One of my students has responded to our post about the second grader suspended for drawing a water pistol with this anecdote:

At my high school a classmate of mine was suspended for two weeks and expulsion was pending an administrative hearing for having spent shotgun shells in the bed of his pick up truck. He was not expelled but did have to wait for the hearing to determine that. What sense did that make? Spent shot gun shells can't hurt anyone. There was no gun and the only crime he was guilty of was not being neat enough to clean out his truck before going to school.

Perhaps there was more to this than what the student who relates it was aware, perhaps not.

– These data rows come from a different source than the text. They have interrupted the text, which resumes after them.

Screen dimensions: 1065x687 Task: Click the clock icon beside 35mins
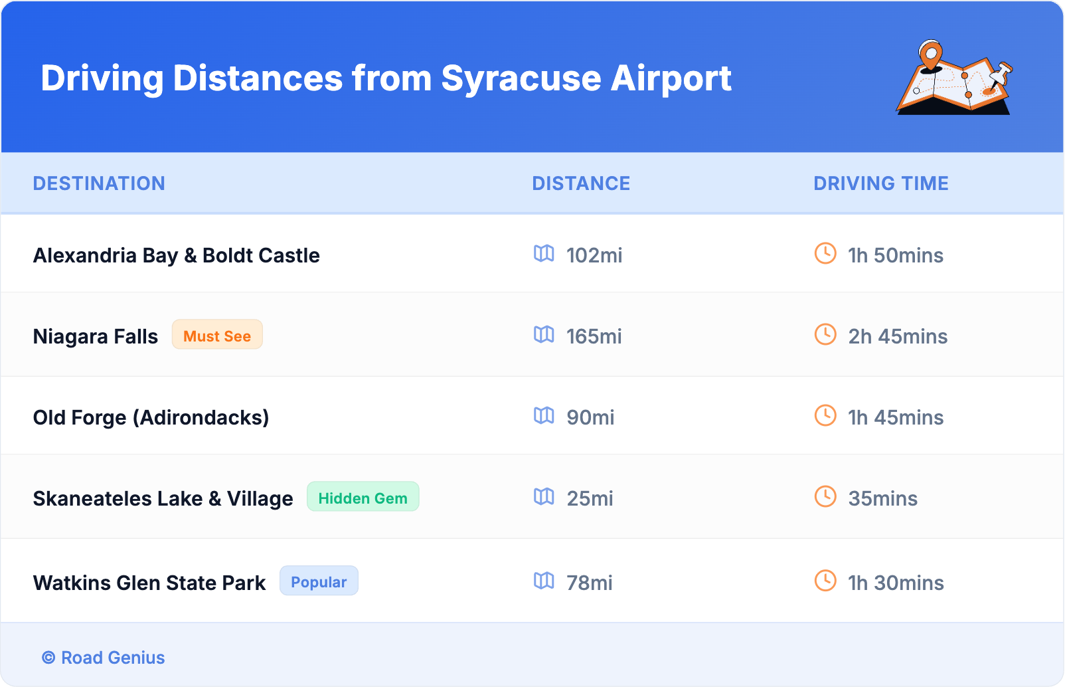pyautogui.click(x=825, y=497)
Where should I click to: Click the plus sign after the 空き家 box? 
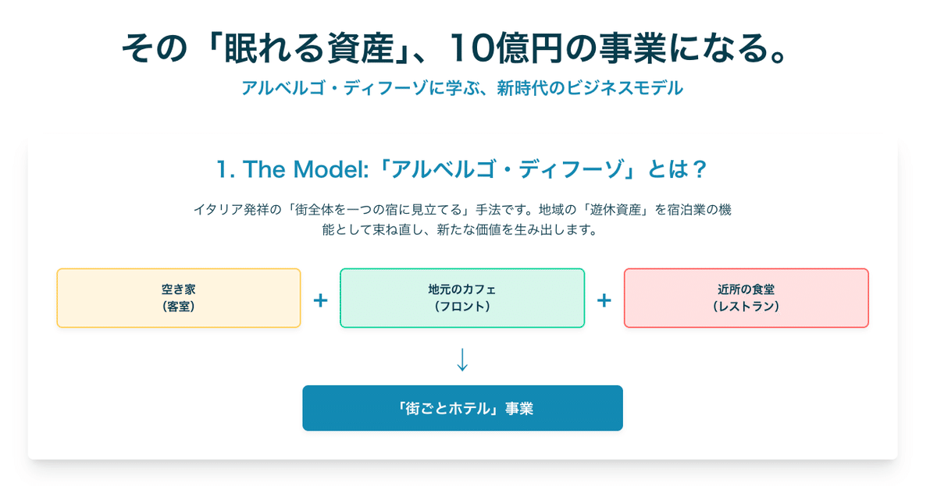(x=320, y=300)
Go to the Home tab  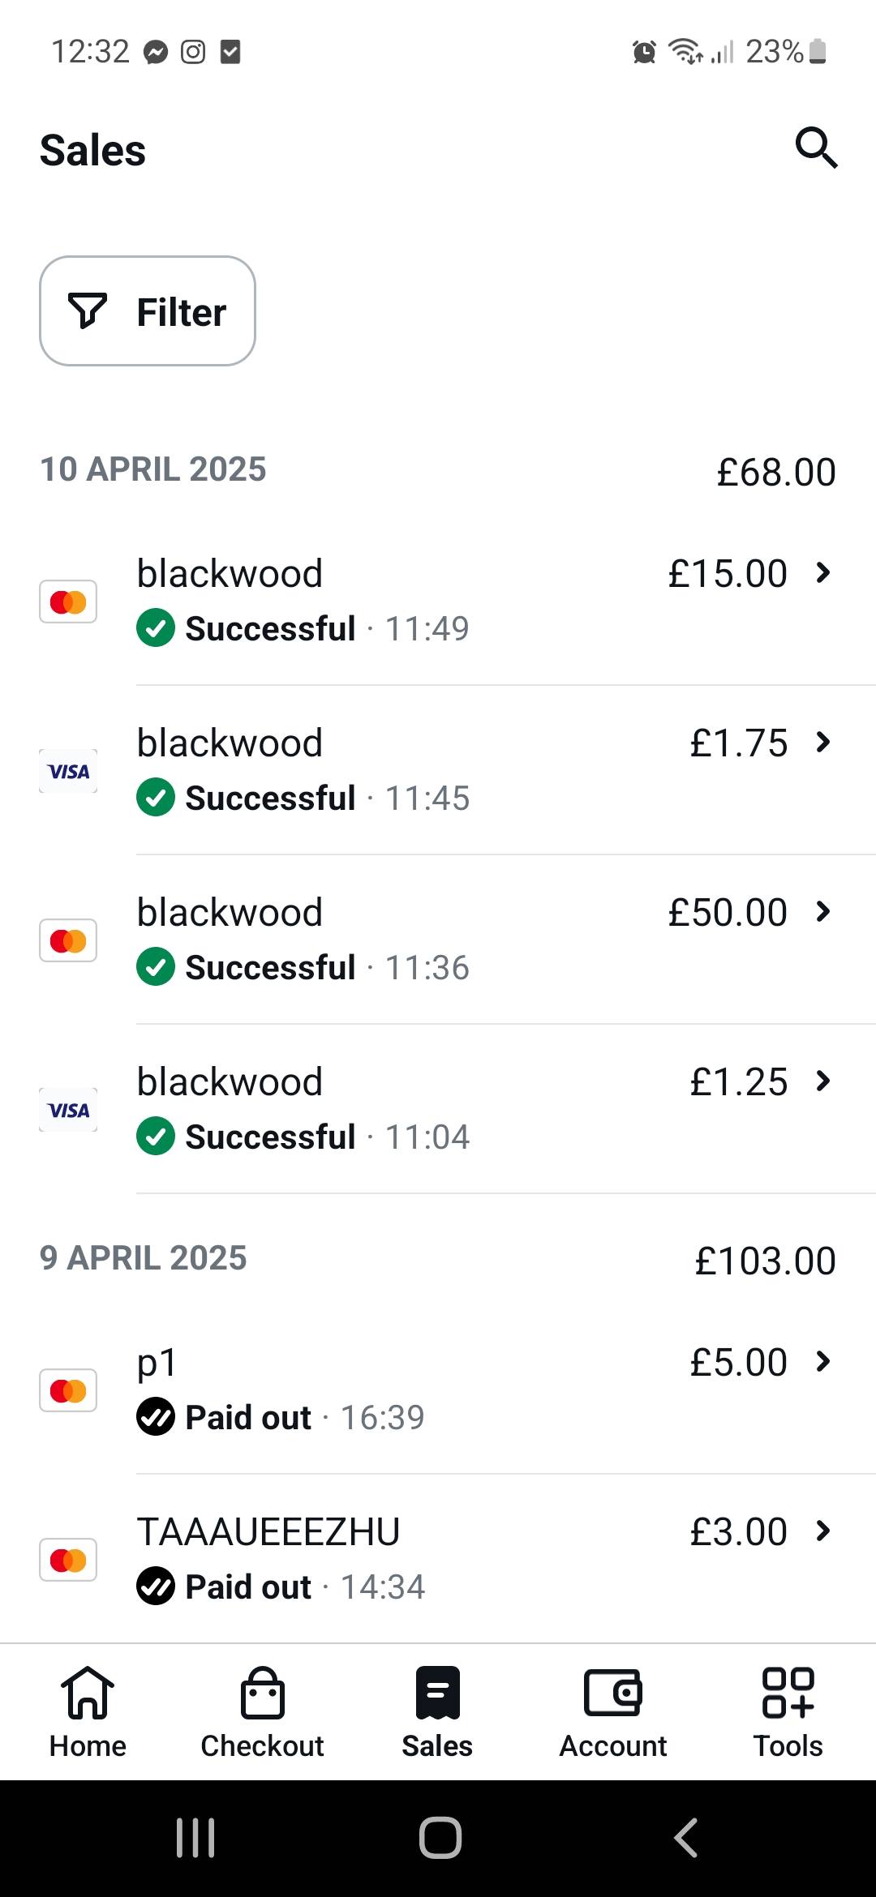[x=88, y=1712]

But if not, it's hard to think of words to express the utter mindlessness of the school officials who suspended this boy. It is as if their job requires them to be little more than unthinking machines or zombies who have no ability to actually reason their way through particular cases. A zero tolerance policy regarding firearms means to them that anyone who brings to school anything at all associated with a weapon faces suspension.

A spent shotgun shell, though, is no more a threat to someone than is a photograph of a gun in a magazine. I wonder if the school library has purged from its shelves every copy of Outdoor Life or other magazines likely to carry ads for guns. I wonder if students are allowed to wear membership patches for the NRA or Izaak Walton League on their clothing. I wonder if the boy had had a hammer or baseball bat in his truck, far deadlier implements than an empty shotgun shell, whether he would have faced a two week suspension.

These questions, however, would only occur to rational individuals to ask, and that appears to be a cohort in which school administrators are becoming increasingly uncommon.